Most chefs will, at some point in their career, have the opportunity of working in a new property. It’s exciting, educational and exhausting. From that point forward their resume will read something like: “I opened this prestigious 230 seat bistro.”
The same chef is likely to make statements such as:
“I lowered food cost/increased business by 50%.”
“I was awarded “Best Restaurant” recognition by the Miami Times.”
By now you should be noticing a pattern. What’s wrong with this picture?
For one thing the chef did not open the restaurant all by himself. He was the executive chef or sous chef or pastry chef prior to, during and following the opening, responsible for staffing, product sourcing, menu creation, costing and pricing and kitchen and systems set up, or whatever he was responsible for. (“charged with” or “responsible for” plus details provides more valuable information than “opened restaurant”.)
Second, although you as chef are certainly the driving force behind lowering of food cost, you cannot do it alone, and you certainly cannot increase business without the work and cooperation of everyone in your kitchen and the dining room.
This is, admittedly, semantics. You’ve seen this on a hundred of resumes and see no reason yours should not be the 101st to take full credit for the team effort. I do.
Your resume not only provides dates and facts. It sends subtle signals, which every reader knows how to interpret. The Me Resume (I did, I achieved, I was awarded) raises the suspicion that the candidate is not a team player. We have all worked with the manager who asks us to meet a deadline or solve a problem, and then took credit for the entire process, and we don’t like her. We would rather hire someone who shares the credit. If I want a positive work environment in my kitchen, I look for someone who works with others. The Me resume doesn’t promise that.
Of course you need credit for what you have achieved, but here’s a tip.
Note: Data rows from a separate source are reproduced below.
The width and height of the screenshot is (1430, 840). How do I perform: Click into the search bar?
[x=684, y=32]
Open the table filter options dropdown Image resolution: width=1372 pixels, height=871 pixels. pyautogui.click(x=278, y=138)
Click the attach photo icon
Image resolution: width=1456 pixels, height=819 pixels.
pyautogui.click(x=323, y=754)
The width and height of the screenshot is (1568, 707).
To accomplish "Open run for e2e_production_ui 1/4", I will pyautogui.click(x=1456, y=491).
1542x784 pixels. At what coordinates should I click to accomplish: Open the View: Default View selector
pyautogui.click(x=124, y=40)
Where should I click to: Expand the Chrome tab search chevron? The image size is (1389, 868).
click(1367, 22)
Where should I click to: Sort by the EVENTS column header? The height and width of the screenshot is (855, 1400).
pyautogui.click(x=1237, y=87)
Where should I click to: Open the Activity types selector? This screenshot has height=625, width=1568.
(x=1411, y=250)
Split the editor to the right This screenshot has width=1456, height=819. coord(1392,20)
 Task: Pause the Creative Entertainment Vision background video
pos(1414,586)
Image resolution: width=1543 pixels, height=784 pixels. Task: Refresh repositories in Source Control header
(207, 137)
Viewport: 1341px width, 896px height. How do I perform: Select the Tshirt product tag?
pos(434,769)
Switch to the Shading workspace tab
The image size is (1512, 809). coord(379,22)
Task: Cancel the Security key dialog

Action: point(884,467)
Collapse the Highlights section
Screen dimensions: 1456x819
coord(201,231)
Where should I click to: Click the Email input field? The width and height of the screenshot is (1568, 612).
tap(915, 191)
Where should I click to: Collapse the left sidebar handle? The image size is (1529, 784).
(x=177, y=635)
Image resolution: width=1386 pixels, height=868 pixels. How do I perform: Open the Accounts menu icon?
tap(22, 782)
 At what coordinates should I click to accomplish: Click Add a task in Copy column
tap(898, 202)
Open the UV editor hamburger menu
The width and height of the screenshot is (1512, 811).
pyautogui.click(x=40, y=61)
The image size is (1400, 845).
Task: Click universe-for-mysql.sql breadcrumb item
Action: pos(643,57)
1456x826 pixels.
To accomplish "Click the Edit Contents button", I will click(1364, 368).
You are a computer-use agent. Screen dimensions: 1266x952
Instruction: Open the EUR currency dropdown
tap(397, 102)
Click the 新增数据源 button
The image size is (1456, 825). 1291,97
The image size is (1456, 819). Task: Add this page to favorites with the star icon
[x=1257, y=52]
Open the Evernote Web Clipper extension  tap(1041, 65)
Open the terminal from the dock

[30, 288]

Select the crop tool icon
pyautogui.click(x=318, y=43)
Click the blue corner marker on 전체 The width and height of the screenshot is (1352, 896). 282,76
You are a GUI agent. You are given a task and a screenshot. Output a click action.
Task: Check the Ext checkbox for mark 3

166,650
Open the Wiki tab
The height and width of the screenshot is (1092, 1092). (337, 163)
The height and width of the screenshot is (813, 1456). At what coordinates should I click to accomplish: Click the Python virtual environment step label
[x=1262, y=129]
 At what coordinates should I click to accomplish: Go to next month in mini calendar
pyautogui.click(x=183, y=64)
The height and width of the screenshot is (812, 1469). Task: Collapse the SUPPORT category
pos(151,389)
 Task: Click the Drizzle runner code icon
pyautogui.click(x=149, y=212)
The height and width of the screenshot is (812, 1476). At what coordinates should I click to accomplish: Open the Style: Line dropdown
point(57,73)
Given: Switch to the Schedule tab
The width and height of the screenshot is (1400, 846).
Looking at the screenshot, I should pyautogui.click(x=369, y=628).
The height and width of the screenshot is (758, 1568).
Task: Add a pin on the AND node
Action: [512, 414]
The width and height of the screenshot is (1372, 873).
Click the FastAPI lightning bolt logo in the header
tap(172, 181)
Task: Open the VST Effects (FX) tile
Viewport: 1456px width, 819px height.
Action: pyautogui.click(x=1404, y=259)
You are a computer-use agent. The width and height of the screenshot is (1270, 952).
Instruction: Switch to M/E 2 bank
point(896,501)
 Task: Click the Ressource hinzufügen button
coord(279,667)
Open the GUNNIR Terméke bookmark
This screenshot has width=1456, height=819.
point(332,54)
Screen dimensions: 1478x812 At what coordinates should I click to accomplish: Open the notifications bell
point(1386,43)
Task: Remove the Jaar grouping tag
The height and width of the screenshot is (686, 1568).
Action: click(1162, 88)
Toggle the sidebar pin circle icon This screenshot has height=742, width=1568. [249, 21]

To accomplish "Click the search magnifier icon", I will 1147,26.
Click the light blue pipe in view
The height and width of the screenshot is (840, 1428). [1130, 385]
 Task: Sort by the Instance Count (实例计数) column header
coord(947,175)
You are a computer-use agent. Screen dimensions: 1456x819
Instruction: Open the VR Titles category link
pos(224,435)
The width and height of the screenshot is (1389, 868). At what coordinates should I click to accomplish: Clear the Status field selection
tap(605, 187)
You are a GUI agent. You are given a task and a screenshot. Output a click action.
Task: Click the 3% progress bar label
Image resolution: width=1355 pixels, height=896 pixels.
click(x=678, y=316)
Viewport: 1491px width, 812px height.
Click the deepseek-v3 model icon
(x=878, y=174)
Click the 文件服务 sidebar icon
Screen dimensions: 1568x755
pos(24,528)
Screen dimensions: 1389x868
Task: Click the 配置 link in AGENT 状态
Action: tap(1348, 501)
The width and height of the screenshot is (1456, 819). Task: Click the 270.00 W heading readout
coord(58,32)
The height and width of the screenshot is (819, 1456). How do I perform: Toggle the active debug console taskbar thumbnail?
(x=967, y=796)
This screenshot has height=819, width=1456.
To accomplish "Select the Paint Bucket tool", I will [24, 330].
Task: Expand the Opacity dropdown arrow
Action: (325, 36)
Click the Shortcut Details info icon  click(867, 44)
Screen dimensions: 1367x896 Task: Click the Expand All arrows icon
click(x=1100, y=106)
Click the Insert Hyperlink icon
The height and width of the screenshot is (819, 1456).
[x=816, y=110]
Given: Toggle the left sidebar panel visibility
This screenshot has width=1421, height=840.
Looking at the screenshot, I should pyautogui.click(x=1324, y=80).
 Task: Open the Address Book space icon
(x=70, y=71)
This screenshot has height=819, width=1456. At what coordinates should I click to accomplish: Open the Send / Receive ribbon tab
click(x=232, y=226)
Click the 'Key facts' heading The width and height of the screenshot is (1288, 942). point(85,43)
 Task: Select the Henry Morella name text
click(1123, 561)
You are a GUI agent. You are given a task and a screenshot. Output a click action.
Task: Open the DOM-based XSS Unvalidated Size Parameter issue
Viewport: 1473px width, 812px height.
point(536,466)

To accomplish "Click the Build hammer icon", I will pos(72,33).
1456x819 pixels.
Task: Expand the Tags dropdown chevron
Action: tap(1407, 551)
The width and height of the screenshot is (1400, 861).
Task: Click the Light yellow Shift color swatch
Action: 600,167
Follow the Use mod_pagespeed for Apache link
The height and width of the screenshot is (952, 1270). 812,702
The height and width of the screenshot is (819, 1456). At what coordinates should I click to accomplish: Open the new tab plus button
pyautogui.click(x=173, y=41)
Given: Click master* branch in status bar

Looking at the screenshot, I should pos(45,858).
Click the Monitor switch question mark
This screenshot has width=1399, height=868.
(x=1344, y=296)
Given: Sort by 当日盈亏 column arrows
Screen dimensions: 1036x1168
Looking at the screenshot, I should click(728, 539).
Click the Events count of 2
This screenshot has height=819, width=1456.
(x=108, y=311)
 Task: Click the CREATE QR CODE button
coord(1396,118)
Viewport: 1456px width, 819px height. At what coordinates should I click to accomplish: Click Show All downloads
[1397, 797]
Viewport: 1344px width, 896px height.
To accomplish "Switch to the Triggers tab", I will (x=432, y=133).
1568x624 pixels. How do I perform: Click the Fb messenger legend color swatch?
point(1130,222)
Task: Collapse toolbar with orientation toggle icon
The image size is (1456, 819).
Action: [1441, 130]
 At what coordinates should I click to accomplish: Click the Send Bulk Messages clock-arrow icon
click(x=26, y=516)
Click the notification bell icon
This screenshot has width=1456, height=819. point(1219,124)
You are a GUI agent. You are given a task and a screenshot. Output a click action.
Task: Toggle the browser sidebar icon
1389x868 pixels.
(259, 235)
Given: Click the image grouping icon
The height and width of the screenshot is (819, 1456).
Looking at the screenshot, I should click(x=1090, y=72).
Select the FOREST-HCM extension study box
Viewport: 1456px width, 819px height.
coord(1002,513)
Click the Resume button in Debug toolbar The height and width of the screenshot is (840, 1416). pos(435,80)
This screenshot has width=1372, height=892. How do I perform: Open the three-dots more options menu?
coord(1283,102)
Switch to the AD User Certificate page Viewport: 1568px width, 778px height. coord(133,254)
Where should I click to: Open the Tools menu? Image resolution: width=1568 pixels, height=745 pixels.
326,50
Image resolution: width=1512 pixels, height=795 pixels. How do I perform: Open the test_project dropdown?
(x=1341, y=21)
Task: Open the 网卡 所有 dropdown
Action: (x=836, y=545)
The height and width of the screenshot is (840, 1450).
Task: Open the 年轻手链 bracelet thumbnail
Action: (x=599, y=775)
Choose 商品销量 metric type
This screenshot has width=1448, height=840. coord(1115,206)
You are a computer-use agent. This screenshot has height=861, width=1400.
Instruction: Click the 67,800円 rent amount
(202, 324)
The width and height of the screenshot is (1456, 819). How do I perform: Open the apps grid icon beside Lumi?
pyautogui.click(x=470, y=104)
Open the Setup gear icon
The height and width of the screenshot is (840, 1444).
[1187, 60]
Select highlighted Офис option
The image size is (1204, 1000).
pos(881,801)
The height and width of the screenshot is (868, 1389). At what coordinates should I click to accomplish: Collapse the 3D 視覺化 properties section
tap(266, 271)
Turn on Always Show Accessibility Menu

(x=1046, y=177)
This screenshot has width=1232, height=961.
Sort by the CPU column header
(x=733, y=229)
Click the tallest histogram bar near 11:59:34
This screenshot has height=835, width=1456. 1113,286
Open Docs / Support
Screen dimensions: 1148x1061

Share it.
“During the period I was employed Josh’s Crab House was awarded the desirable three claw award.”
“Between 2006 and 2008 we were able to lower the food cost from 42% to 28%.”
“During this period successful cooperation of the dining room and kitchen staff effected a sales increase of 35%.”
“As sous chef pre opening and during the first three months was involved in all aspects the entire start up process and in bringing the restaurant to its current level of smooth operation.”
“Le Preserve was awarded “Best Pastry” recognition in 2001, 2002 and 2003.”
Statements like these not only tell people much more about what went on in the opening or improvement, they show that you are a productive leader (your team while you were there was successful in resolving a problem or creating benefit for the restaurant), and that you are not going to fit the stereotype of ego chef so many owners and managers have come to dread. They indicate that you identify with the restaurant, and that reflects well on you. Anyone smart enough for you to want as an employer will know that the restaurant would not have received the award, improved profitability, been well reviewed or become more popular without truly competent, talented and dedicated people in both front and back management. No matter how you present it, you will be credited with the success.
By the way, if you were hired with the goal of effecting improvements, you should state that, too, followed by the statement of what was achieved.
Even if the managers reading your resume don’t notice the phrasing, they will not be put off by the constant use of “I”, which can raise a red flags.
On the other hand, if you were nominated for or named rising star chef , you and you alone get the title. You will probably get the best results by listing your personal awards and honors separately, especially if you have several.
Of course, your potential employers know that you and fifty other people all opened the restaurant, not just you, but it doesn’t hurt to show them that you know it, too.